Book Title: Knowledge Management and Intellectual Property

Editor(s): Arapostathis, Stathis; Dutfield, Graham

Publisher: Edward Elgar Publishing

ISBN (hard cover): 9780857934383

Section: Chapter 7

Section Title: Contested inventors: British patent disputes and the culture of invention in the late nineteenth century

Author(s): Arapostathis, Stathis

Number of pages: 17

Abstract/Description:

Patent litigation has attracted scant attention from historians of electrical science and technology of late nineteenth- and early twentieth-century Britain. This chapter argues that such litigation was very important in the process of technological change from the corporate to the regional and national level. In 1907, an independent and rigorous system of patent examination was established in Britain. Until that moment the courts were the institutions that hosted the assessment and evaluation of patent specifications. The new legal framework structured better filtering processes that reduced the number of disputed patents due to more thorough and complete processes of assessment of originality and validity of patent applications. Yet still, and despite the legislative changes, the law courts continued to play an important role for individuals and British and foreign companies in their management of their technologies and technological ideas and the validity of patents.

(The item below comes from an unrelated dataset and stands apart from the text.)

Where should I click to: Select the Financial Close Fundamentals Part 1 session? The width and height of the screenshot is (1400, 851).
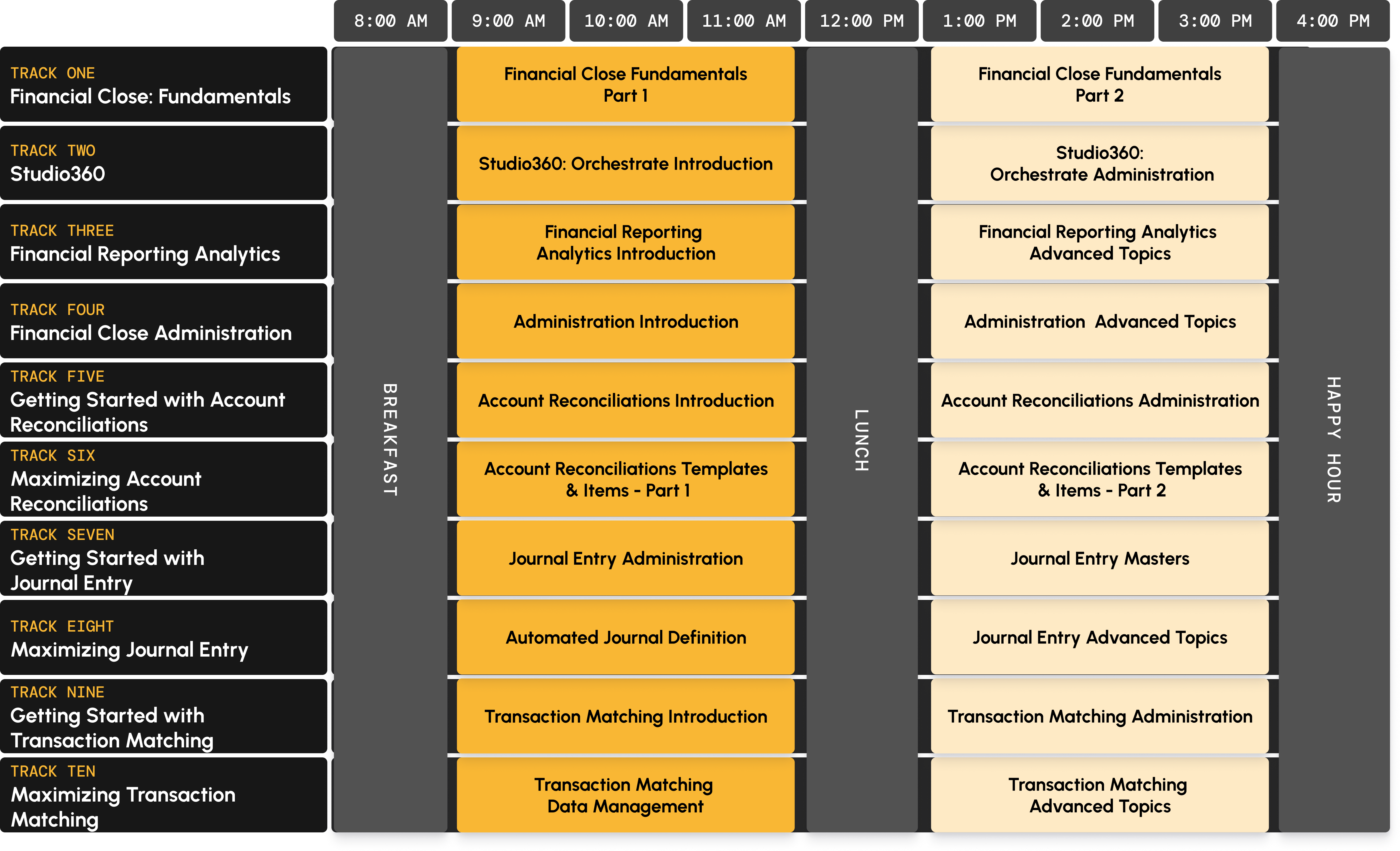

In the British electrical scene the sector of electric lamps was characterized by increasing numbers of legal battles and intense confrontation about patent rights (see Table 7.1). In this chapter I unravel aspects of three court cases in the 1880s and 1890s which were far from remaining secluded in court rooms and in fact attracted the interest of the electrical engineering world and beyond. The first two cases are devoted to comparatively little known characters, Samuel Varley and St George Lane-Fox while the third case is about the well- established electrical engineer John Hopkinson and a powerful industrial concern, the British Westinghouse.